→ **TEXTO DADO**:
========

Observado
el asunto con la mirada que se lleva en esta época, los datos resultan bastante
elocuentes. Veamos algunos de aquí y de allá: la restauración movió en España 38.300 millones de euros en 2014; en
Méjico, los negocios gastronómicos generan el 13% del PIB turístico; la gastronomía
creará este año en Perú 320.000 empleos; el 36% de los visitantes que llegan al
País Vasco lo hacen expresamente para degustar su cocina… En suma, no es el
estómago lo que anda detrás del auge cocinero en estos tiempos, sino que, como
diría aquél, una vez más es la economía, estúpido.

========

→ **SECCIÓN DE DATOS**:
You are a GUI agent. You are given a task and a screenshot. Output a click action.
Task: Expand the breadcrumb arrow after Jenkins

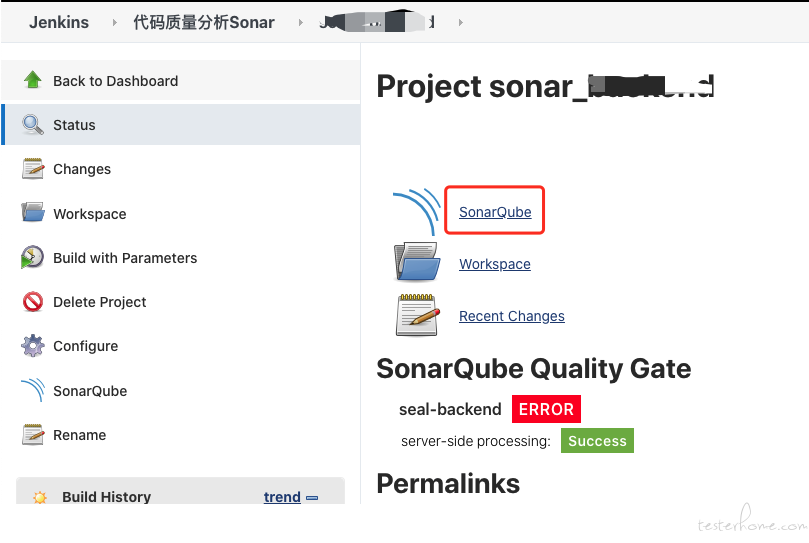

========

→ **CONSIGNA**: Prolonga el texto sobre el peso económico de la gastronomía a partir de su última oración.

→ **RESPUESTA**:
Estúpidos
somos, sí, si no entendemos lo que anida en esta burbuja flambeada que, al lado
de los datos económicos, se manifiesta con hartazgo en, por ejemplo, la
invasión de programas de televisión con la cocina como protagonista, la dieta
más que excesiva de los llamados cuisine
realitys, los muy diversos y abundantes formatos de foodzines (publicaciones exclusivas o separatas y secciones de
otras consagradas a ello), el desmadre de las herramientas tecnológicas para frikis
del oficio culinario, las ferias de exquisiteces y rarezas o los 15 millones de
resultados con los que uno se encuentra cuando teclea en Google el término
“recetas de cocina”. Es economía, claro, más que incentivada, pero también
espectáculo, que al cabo es otro de los elementos básicos de las sociedades
poscontemporáneas. El alimento sustituido por el show, con la mayor carga de
efectos sensoriales posibles para sentir lo menos posible y con una buena dosis
de ingeniería para convertir a los maestros-cocineros no ya en artistas, sino
en verdaderos protagonistas de la I+D+i.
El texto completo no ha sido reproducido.